Of course, a stronger German military will take time to mature. Reaping its dividends will take even longer. Abandoning that job prematurely, however, will leave the larger threats posed by Russia and its imperialist ambitions unanswered. Although Scholz’s predecessor, Angela Merkel, has remained reticent on the conflict, she astutely typecast Putin last year by saying, “Military deterrence is the only language he understands.”
Germans explain their difficulty in increasing defense spending by pointing to bureaucratic hurdles. These excuses have become less credible as the war in Ukraine has dragged on. The chancellor is willing to sidestep procedure when tending to Germany’s economic interests. He tried to preempt debate in his cabinet when selling a significant share of a terminal in Hamburg’s port to a Chinese-owned company last fall, for instance. (He renegotiated the sale only after public furor.) The same urgency seems to fail him when fulfilling his declared goals of military modernization.

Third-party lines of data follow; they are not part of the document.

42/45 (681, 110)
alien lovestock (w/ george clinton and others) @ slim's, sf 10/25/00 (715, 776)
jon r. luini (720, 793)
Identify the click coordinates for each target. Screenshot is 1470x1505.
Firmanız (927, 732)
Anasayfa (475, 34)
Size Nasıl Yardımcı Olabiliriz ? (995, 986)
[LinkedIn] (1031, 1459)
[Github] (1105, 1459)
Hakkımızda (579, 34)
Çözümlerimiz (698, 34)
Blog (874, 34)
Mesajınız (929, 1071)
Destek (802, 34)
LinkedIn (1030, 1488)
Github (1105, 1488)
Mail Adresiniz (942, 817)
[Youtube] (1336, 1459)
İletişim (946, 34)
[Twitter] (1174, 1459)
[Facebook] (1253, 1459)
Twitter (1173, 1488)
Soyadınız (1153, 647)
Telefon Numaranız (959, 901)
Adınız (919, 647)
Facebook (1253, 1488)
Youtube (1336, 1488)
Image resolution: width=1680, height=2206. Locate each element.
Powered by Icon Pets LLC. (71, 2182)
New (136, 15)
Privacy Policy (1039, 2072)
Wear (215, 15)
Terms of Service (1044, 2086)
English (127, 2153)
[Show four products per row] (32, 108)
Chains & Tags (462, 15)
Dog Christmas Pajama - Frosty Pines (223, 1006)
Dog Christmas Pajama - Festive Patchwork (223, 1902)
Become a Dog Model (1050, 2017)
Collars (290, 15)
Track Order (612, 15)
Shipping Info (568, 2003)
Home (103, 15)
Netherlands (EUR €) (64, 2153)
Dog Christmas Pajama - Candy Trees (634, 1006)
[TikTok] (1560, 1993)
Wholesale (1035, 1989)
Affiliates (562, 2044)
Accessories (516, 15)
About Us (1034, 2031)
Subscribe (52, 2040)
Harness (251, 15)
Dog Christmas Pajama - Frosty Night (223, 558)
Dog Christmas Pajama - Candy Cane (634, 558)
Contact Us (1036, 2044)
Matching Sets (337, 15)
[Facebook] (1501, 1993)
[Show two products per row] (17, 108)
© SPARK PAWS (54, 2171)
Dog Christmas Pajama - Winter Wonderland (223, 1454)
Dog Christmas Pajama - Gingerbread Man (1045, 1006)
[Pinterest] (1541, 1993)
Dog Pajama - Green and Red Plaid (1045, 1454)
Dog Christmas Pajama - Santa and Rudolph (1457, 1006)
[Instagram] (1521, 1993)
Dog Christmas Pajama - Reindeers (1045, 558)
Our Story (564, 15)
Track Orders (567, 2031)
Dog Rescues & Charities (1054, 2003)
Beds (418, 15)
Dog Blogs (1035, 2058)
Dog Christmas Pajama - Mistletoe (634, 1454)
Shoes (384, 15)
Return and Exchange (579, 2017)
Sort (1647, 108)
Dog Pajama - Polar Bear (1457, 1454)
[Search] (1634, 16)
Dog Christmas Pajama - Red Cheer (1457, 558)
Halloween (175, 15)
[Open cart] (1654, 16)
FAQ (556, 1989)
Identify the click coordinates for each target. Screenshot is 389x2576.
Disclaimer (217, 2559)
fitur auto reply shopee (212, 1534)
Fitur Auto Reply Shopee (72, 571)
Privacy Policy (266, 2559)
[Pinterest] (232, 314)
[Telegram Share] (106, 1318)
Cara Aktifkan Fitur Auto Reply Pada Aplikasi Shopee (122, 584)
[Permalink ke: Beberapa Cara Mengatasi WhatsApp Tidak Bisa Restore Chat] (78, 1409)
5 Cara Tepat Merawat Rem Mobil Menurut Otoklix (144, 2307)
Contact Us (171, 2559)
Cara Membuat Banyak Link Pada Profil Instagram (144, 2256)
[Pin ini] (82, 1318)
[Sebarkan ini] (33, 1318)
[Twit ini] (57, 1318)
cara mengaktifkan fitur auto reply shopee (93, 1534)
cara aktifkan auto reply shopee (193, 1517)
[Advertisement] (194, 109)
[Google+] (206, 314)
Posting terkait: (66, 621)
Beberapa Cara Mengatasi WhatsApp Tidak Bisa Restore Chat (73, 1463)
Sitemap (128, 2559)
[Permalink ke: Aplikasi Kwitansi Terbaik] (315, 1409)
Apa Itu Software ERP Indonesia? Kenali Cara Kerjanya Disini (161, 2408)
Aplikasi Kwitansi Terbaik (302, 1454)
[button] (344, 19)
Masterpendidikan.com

Shortly after admitting that his government had not spent 2 percent of its GDP on defense last year, the chancellor wrote a 5,000-word article in Foreign Affairs aiming to elaborate on what he had meant by the word Zeitenwende in his Bundestag speech. Instead, he redefined the term. Rather than a roadmap for his government, it became a worldwide phenomenon. All states, he wrote, have to contend with a “new multipolar world,” an era in which “different countries and models of government are competing for power and influence.” His crisp statement a year ago about how Germany could overcome obstacles had morphed into a lengthy meditation on their intractability. Diluting the original Zeitenwende will not wash away what catalyzed it.